Dislocation Multipoles and Their Role in Strain-Hardening

Abstract

The stress fields of edge dislocation dipoles are able to trap other edge dislocations that pass nearby. The configurations, energies, and trapping stresses of the resulting tripoles are discussed here in some detail. Dipoles may also interact dynamically with approaching dislocations because they cause fluctuating stresses. The decrease in the average velocity of a moving dislocation is given in terms of the fluctuation amplitude and the dislocation's ``mobility parameter.'' On the basis of these results, linear strain-hardening can be accounted for in terms of edge dislocation dipoles. Since dipoles in real crystals tend to be finite in length and their stress fields attenuate rapidly with distance, they act as particles to impede dislocation motions.

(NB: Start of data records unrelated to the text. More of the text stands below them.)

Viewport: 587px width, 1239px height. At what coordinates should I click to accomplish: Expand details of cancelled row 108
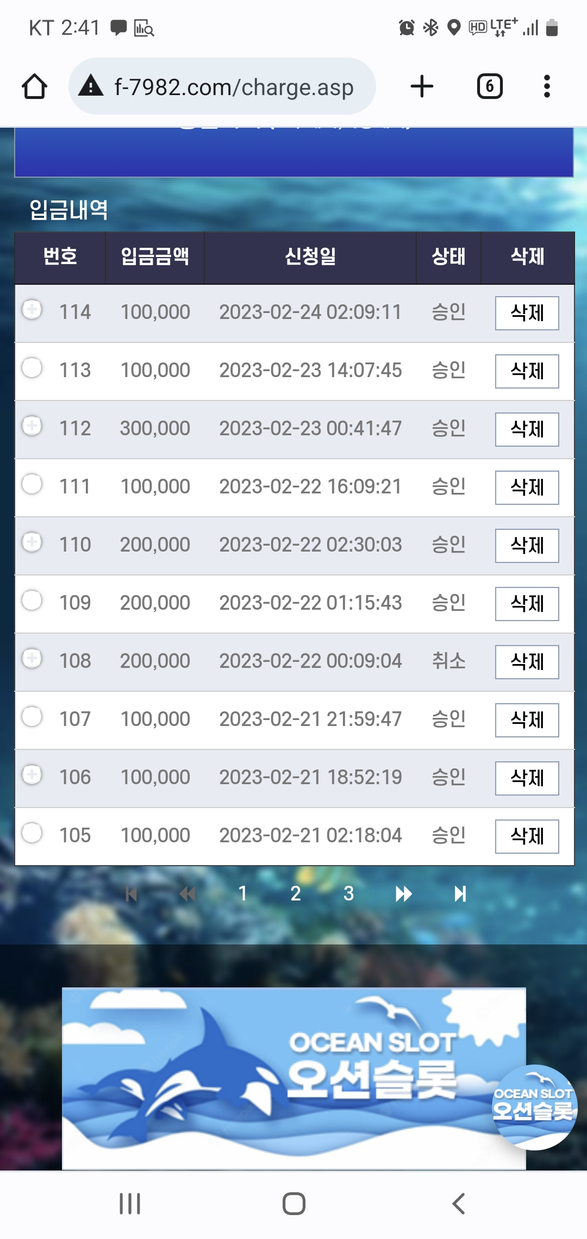pyautogui.click(x=32, y=658)
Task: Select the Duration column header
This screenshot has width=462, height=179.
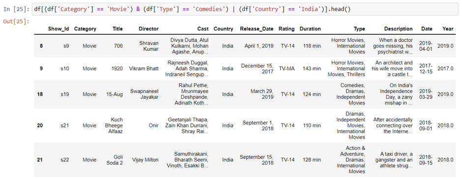Action: 310,29
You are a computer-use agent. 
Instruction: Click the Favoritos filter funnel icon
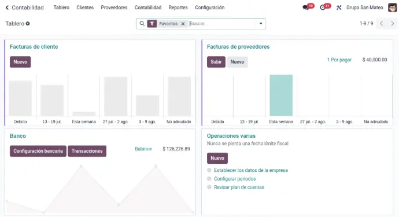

Thus hardening is proportional to the dipole concentration which is proportional to the plastic strain, so the hardening will be linear in the strain. Through interactions with approaching dislocations, dipoles may become tripoles, then quadrupoles, etc., leading to some of the characteristic residual structures in plastically strained crystals, such as slip bands, deformation bands, and bands of secondary slip. No attempt is made to calculate the strain-hardening coefficients of real crystals because concentrations and distributions of dipoles are not known in sufficient detail. Finally, it is shown that the asymmetric stress fields of dipoles can account in a natural way for the Bauschinger effect.